Its bells chiming, scattering
petals over the nations.
This short poem also demonstrates two other things I liked about the book: Vrettakos seems very comfortable with religion as a repository of mystery and wonder (without necessarily being a believer himself, I gather), and his poetry betrays a certain attraction to the via negativa — which wouldn’t be at all surprising for someone from the Eastern Orthodox homeland. This latter tendency expresses itself in his nuanced appreciation for darkness and silence, which is all the more striking for its contrast with his general heliotropism. Take for instance “Liberation”:
My soul dances today, winged,
looking to alight on a branch
of light, to hear, see, say
whatever can be heard, seen, said.
It’s good to know, and know well,
that the thing you are
was hatched out of darkness.
As for silence, he imagines in one poem, “Beside the Others,” an entire “volume of silence” among his collected works. (Vrettakos was apparently a very prolific author.)
In it is everything I hid
and everything within me that
hadn’t had time for the long journey to the light.

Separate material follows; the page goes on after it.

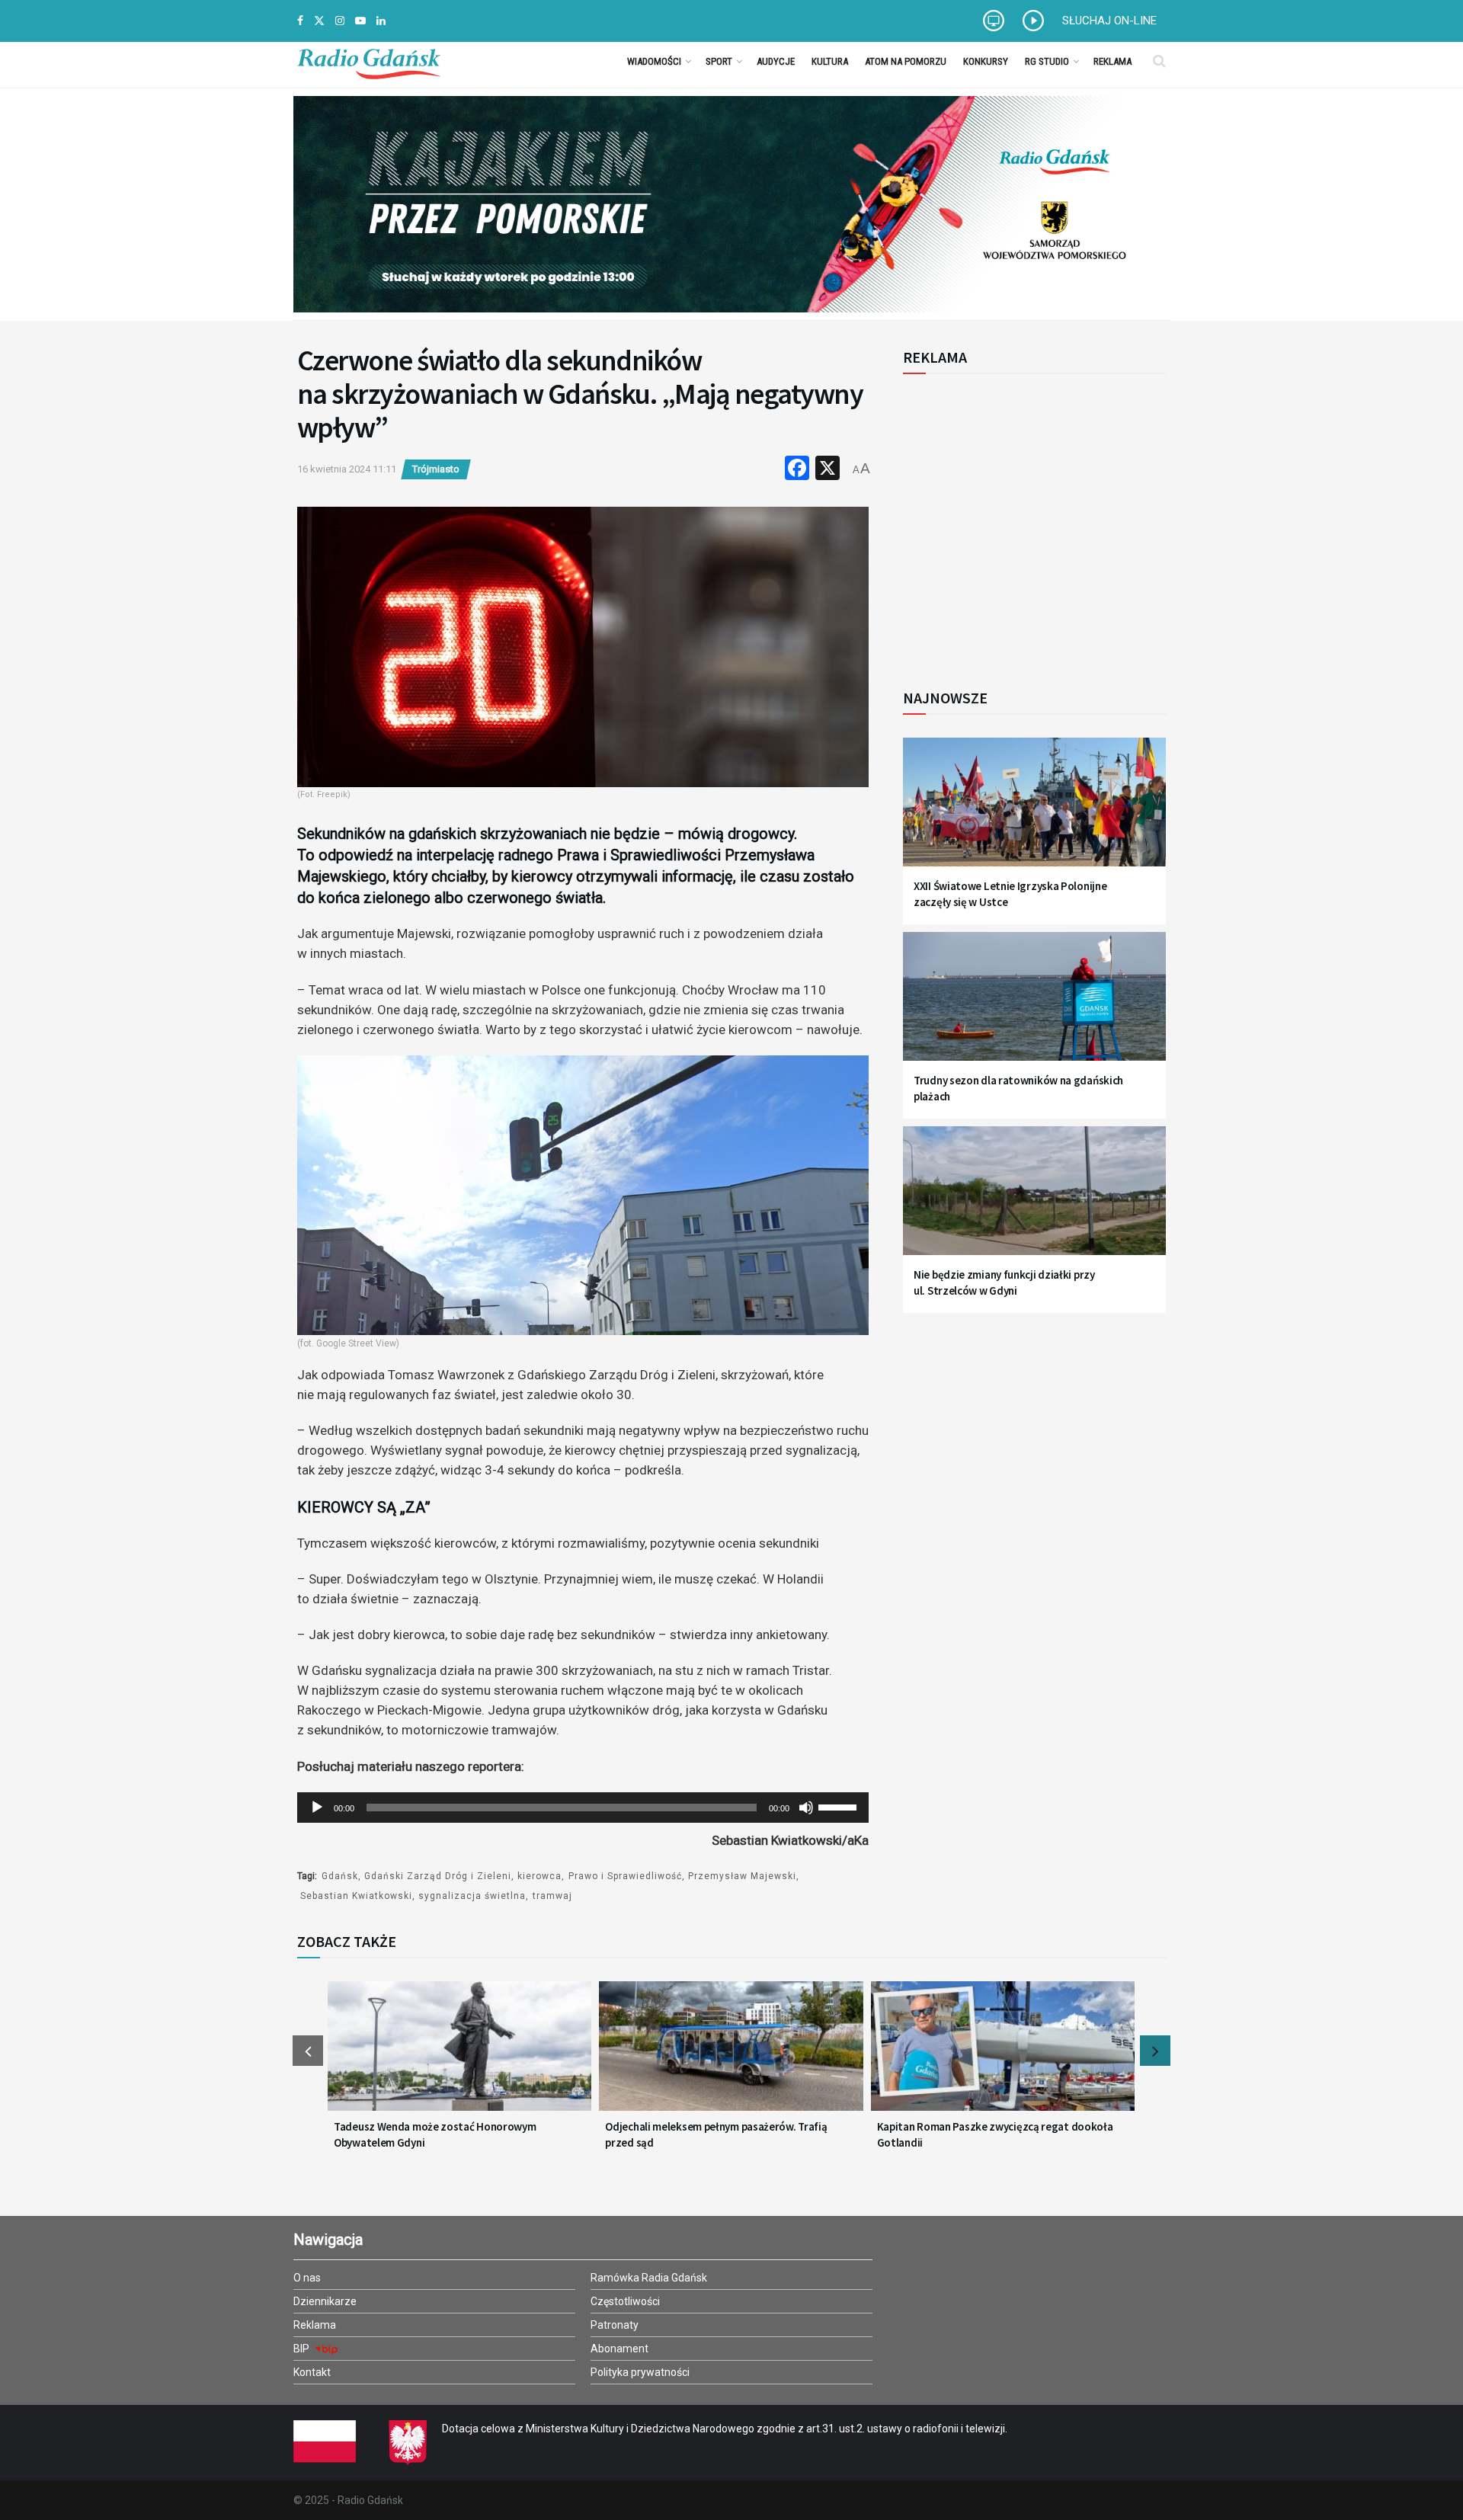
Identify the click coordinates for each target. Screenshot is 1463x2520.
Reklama (1112, 61)
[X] (827, 470)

The pages are huge, too heavy
to lift. No one will read it.
God will take it as it is
and put it in his heavenly library.
Nor is silence without its perils:
If silence spoke,
erupted, exploded—it would level
every tree in the standing world.
And in “Inexplicable,” the eyes of an unnamed beloved contain “A silence / filled with what can and can’t / be deciphered.”
Vrettakos was a leftist, like most Greek intellectuals of his generation, but departed from the party line on many issues. I particularly appreciated the poems on peace, which he often seemed to equate with poetry as a natural impulse of all life:
I’m immersed in each brook on whose flow
the word Peace runs like a psalm.
(Because the waters are a thinking sun).
(“Address to a Peace Conference”)
But his apophatic instincts led him to decry the fetishization of peace, too:
All that’s left of peace
is an empty word, a shed garment.
It’s scrawled everywhere, as if
to mock its own countenance:
the divine plenitude, the sap that flows
from flower to flower, the poetry.
Yet still I wouldn’t want
to find it among my own pages,
like a white corpse in a casket.
(“The Empty Word”)
Vrettakos himself describes his work best: he is an overflowing cistern whose waters come “half from / earth’s grief, the rest from its miracle” (“Cistern”). Toward the end of his life, he wrote:
I’ve said my piece,
it’s enough to know that
here and there, now and then,
I’ve added my song to the birds’.
(“All I’ve Said”)
I think I want to be Nikiforos Vrettakos when I grow up.